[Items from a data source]
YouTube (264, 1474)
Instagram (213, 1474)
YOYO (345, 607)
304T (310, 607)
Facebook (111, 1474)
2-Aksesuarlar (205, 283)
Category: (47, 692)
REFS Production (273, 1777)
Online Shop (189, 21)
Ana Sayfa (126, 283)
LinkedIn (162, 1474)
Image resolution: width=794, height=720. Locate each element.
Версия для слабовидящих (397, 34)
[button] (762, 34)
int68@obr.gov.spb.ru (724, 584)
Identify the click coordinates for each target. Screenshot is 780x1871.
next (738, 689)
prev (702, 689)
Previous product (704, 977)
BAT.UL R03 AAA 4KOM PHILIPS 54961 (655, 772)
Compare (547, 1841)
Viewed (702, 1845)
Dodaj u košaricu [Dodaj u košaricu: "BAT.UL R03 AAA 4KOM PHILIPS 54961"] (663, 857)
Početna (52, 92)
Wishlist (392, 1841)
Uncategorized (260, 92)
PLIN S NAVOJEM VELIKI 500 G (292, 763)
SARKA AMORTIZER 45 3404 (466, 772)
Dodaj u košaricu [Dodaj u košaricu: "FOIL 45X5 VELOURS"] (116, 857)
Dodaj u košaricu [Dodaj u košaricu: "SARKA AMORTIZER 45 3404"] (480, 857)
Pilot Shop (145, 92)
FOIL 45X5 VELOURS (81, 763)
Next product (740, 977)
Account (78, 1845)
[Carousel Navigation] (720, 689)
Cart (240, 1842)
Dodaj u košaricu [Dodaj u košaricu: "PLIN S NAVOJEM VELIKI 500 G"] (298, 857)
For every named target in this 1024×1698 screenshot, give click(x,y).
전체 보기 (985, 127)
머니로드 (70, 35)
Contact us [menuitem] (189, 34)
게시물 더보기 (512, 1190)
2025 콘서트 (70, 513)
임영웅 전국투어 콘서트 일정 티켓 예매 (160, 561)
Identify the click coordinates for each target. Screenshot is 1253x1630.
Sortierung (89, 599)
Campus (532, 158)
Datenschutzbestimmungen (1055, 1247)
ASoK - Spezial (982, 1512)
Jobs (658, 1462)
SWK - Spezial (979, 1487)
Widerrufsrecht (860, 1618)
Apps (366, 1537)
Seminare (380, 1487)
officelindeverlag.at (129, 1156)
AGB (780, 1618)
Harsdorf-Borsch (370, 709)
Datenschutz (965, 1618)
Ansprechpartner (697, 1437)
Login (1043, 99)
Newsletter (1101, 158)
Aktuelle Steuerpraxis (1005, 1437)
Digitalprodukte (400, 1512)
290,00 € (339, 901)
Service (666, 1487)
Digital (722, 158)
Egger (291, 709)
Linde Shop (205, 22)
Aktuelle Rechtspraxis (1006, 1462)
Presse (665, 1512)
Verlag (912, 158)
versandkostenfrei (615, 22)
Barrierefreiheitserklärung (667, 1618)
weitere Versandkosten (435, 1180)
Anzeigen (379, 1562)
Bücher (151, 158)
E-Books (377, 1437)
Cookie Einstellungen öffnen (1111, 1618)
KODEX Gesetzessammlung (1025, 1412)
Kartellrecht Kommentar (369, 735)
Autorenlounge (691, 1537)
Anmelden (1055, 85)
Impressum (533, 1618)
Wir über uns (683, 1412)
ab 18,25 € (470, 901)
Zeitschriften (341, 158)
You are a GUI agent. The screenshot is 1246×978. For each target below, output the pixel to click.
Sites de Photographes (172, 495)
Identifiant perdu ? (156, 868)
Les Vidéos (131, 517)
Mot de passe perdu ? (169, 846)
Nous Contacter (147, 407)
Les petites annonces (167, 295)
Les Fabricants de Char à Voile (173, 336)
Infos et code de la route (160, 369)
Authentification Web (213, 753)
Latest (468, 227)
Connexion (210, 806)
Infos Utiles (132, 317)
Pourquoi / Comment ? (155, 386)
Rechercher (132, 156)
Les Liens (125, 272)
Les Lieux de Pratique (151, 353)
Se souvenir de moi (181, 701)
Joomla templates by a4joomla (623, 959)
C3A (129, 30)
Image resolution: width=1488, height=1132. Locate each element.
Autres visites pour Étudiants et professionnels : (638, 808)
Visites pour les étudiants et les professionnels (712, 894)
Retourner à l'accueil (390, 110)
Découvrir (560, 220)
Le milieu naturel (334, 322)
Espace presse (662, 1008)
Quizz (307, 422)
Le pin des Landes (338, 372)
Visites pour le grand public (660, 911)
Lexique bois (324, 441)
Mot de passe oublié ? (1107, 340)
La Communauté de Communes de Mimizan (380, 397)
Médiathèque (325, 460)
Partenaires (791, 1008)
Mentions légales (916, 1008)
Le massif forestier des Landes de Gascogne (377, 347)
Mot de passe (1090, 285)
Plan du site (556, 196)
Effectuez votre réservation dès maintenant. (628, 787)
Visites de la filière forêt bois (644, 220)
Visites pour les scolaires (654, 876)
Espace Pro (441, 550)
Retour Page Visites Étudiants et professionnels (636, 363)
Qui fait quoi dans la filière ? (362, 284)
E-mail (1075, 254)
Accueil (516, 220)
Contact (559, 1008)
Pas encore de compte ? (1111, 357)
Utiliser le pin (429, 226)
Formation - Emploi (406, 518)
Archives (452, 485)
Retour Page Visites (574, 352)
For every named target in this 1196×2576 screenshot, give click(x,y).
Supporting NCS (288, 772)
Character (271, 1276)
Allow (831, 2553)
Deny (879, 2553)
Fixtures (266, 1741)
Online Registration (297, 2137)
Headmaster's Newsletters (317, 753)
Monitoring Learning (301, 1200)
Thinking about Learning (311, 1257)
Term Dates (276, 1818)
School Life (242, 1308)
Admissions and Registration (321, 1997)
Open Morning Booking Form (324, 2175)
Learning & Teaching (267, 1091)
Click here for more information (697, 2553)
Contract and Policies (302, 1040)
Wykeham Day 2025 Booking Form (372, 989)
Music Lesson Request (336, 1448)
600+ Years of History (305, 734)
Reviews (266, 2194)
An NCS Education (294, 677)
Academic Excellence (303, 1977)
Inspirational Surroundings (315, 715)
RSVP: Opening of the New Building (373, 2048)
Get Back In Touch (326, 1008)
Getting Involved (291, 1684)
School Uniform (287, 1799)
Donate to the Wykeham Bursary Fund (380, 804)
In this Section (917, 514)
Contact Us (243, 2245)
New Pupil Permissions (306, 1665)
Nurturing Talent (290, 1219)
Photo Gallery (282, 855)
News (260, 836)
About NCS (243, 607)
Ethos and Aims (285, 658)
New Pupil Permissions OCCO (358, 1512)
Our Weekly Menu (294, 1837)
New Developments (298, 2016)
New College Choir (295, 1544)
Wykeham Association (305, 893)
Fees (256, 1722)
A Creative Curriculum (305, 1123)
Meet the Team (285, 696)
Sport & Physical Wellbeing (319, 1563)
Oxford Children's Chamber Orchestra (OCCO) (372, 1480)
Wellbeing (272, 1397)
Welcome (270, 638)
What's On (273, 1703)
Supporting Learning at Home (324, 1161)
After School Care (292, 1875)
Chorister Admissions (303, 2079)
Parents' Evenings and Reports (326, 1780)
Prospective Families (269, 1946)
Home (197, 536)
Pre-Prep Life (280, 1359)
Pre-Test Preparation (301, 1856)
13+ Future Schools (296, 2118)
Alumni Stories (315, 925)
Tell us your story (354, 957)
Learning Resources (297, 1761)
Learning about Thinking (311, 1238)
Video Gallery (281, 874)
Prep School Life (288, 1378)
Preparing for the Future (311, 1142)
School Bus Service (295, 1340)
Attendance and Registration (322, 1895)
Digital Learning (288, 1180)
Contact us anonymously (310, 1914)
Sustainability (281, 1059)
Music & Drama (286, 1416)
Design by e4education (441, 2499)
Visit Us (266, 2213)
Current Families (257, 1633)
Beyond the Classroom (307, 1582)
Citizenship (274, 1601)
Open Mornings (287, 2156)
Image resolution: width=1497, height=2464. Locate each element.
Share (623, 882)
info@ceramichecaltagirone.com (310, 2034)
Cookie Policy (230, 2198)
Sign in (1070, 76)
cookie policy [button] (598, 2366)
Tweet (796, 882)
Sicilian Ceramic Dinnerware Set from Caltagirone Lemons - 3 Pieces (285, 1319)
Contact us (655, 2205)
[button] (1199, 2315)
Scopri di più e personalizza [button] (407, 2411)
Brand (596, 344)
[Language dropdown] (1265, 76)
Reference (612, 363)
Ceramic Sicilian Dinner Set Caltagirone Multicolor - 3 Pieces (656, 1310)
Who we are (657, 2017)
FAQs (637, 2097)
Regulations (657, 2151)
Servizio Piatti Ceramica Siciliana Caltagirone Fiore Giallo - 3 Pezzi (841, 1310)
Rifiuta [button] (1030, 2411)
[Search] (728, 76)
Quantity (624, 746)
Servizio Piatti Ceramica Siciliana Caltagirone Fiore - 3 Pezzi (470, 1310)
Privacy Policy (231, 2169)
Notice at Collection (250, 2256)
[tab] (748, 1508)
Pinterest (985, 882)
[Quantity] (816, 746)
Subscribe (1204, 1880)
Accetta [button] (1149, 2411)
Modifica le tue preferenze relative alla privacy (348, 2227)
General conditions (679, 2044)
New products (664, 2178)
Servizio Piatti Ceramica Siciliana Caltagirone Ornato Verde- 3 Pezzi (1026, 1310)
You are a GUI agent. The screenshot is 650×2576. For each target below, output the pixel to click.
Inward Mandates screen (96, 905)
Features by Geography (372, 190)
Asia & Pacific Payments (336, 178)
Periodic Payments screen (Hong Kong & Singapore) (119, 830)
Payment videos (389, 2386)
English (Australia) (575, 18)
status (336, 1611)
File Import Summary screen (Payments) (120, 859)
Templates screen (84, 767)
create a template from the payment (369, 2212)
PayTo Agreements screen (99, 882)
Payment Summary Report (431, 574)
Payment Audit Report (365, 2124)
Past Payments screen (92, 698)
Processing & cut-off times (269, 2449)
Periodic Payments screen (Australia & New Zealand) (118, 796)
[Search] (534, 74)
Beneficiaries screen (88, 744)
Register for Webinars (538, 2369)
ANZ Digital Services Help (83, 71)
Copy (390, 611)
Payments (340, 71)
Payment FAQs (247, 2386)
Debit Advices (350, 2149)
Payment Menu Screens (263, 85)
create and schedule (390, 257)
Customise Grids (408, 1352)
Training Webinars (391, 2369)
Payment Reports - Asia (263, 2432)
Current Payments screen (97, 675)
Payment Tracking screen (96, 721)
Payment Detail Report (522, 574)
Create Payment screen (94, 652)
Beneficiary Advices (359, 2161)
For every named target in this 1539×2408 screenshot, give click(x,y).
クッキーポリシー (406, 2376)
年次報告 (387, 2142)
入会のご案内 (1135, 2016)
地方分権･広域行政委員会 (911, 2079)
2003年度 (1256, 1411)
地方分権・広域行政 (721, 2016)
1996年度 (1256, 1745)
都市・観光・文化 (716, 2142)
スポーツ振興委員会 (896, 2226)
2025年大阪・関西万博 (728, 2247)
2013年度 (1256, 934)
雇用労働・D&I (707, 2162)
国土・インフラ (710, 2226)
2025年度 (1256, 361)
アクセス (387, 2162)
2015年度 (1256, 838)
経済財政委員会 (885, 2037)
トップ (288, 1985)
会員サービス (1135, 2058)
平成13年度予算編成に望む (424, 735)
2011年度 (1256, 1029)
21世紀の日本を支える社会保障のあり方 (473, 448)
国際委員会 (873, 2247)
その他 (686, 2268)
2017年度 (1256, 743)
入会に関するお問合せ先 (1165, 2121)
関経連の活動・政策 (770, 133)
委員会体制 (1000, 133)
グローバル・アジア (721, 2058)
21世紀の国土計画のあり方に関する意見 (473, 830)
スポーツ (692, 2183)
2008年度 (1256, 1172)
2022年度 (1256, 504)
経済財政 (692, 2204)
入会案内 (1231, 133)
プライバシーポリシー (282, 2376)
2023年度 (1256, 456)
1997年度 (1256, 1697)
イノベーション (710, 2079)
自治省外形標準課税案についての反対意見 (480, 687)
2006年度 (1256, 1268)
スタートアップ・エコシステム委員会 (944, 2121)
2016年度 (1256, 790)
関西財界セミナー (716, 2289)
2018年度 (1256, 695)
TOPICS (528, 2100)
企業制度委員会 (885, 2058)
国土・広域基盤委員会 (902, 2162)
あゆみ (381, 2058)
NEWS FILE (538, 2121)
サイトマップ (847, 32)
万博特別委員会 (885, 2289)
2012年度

### Job:
Reproduce every line of the material that opens with the line containing "Visit Us (266, 2213)" and closes with the line containing "Periodic Payments screen (Hong", decreasing each coordinate by 3.

### Full solution:
Visit Us (263, 2210)
Current Families (254, 1630)
Beyond the Classroom (304, 1579)
Citizenship (271, 1598)
Open Mornings (284, 2153)
Image resolution: width=1497, height=2464. Locate each element.
Share (620, 879)
info@ceramichecaltagirone.com (307, 2031)
Cookie Policy (227, 2195)
Sign in (1067, 73)
cookie policy [button] (595, 2363)
Tweet (793, 879)
Sicilian Ceramic Dinnerware Set from Caltagirone Lemons - 3 Pieces (282, 1316)
Contact us (652, 2202)
[button] (1196, 2312)
Scopri di più e personalizza [button] (404, 2408)
Brand (593, 341)
[Language dropdown] (1262, 73)
Reference (609, 360)
Ceramic Sicilian Dinner Set Caltagirone Multicolor - 3 Pieces (653, 1307)
Who we are (654, 2014)
FAQs (634, 2094)
Regulations (654, 2148)
Servizio Piatti Ceramica Siciliana Caltagirone Fiore Giallo - 3 Pezzi (838, 1307)
Rifiuta [button] (1027, 2408)
[Search] (725, 73)
Quantity (621, 743)
Servizio Piatti Ceramica Siciliana Caltagirone Fiore - 3 Pezzi (467, 1307)
Privacy Policy (228, 2166)
Notice at Collection (247, 2253)
[tab] (745, 1505)
Pinterest (982, 879)
[Quantity] (813, 743)
Subscribe (1201, 1877)
Accetta [button] (1146, 2408)
Modifica le tue preferenze relative alla privacy (345, 2224)
General conditions (676, 2041)
New products (661, 2175)
Servizio Piatti Ceramica Siciliana Caltagirone Ornato Verde- 3 Pezzi (1023, 1307)
You are a GUI agent. The screenshot is 650×2576. For each target below, output the pixel to click.
Inward Mandates screen (93, 902)
Features by Geography (369, 187)
Asia & Pacific Payments (333, 175)
Periodic Payments screen (Hong Kong & Singapore) (116, 827)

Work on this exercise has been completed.